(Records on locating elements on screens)
start

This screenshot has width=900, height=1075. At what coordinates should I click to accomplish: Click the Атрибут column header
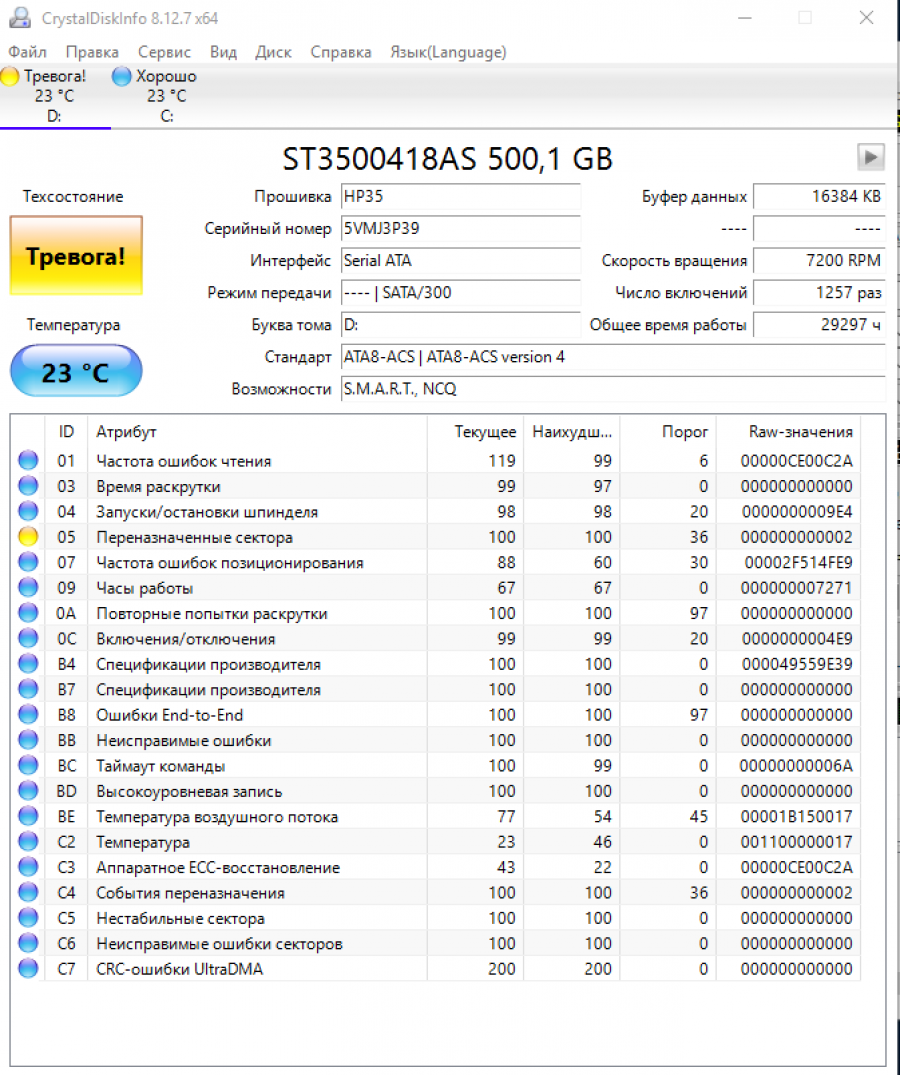(x=126, y=432)
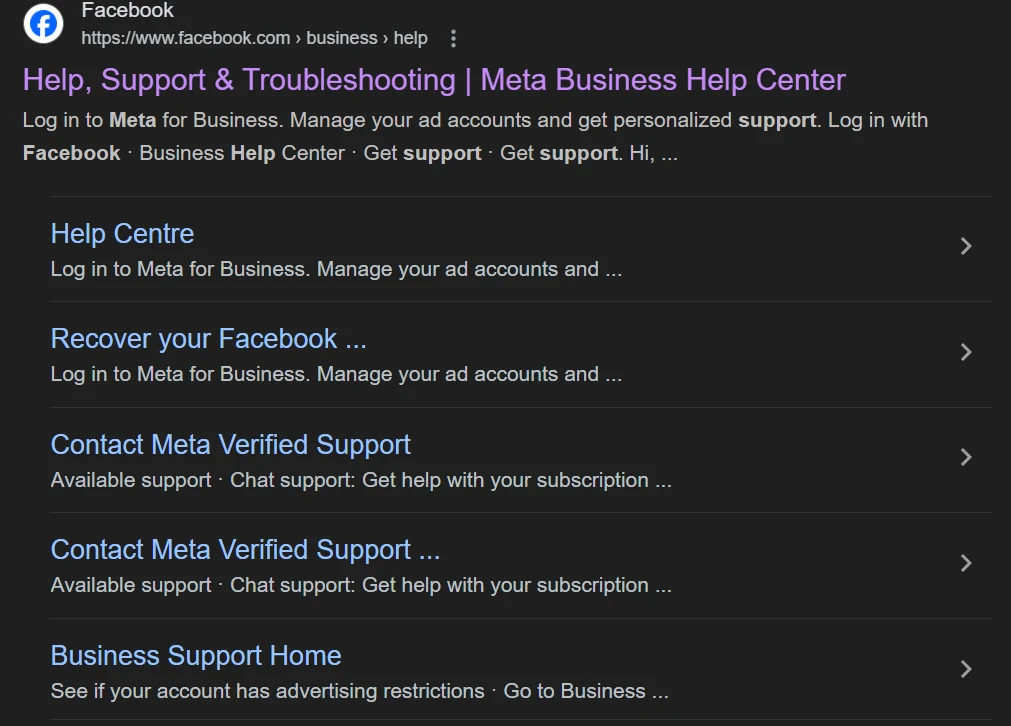Click the Facebook logo favicon
The image size is (1011, 726).
pyautogui.click(x=43, y=23)
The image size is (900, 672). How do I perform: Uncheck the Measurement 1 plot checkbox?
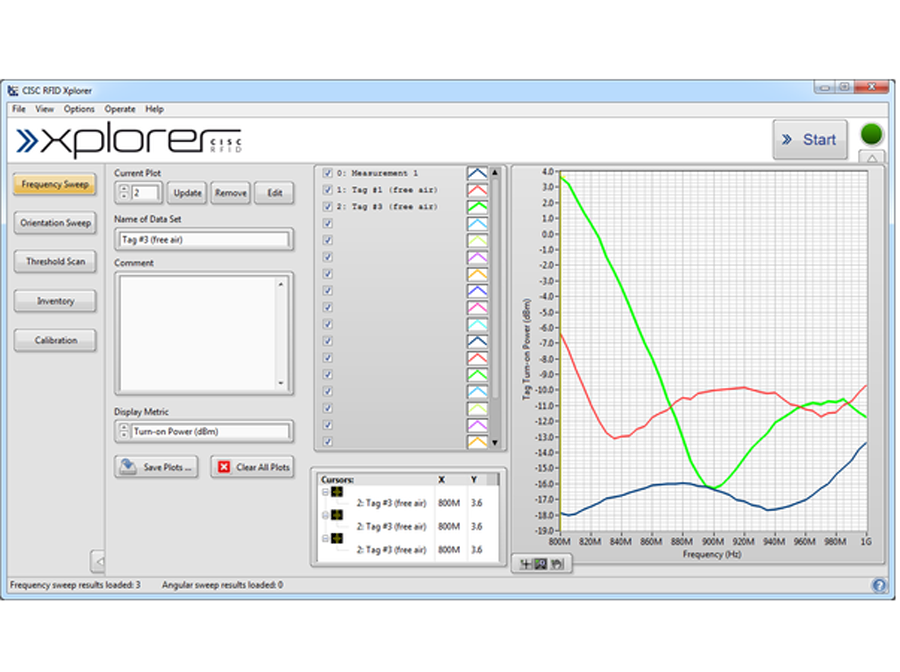(x=327, y=173)
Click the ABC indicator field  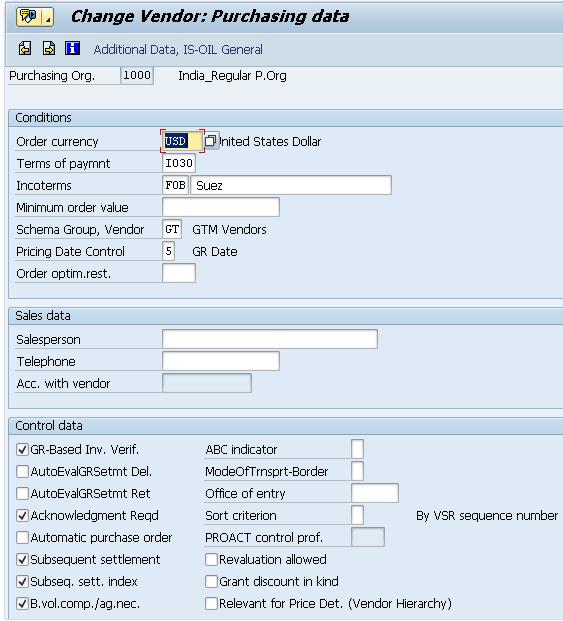[x=357, y=449]
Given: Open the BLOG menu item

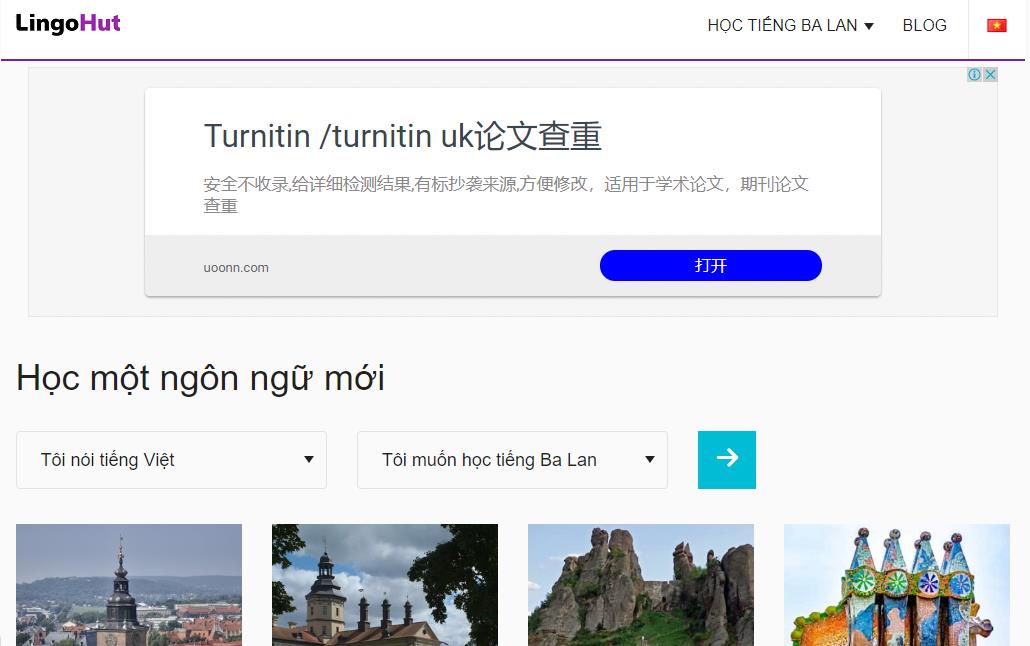Looking at the screenshot, I should coord(924,26).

end

:: Directive ::
Show every line of the records above that contains the word "image", matching case exactly.

:: The completed task ::
The image size is (1011, 726).
The image size is (900, 672). How do I perform: Uncheck the Measurement 1 plot checkbox?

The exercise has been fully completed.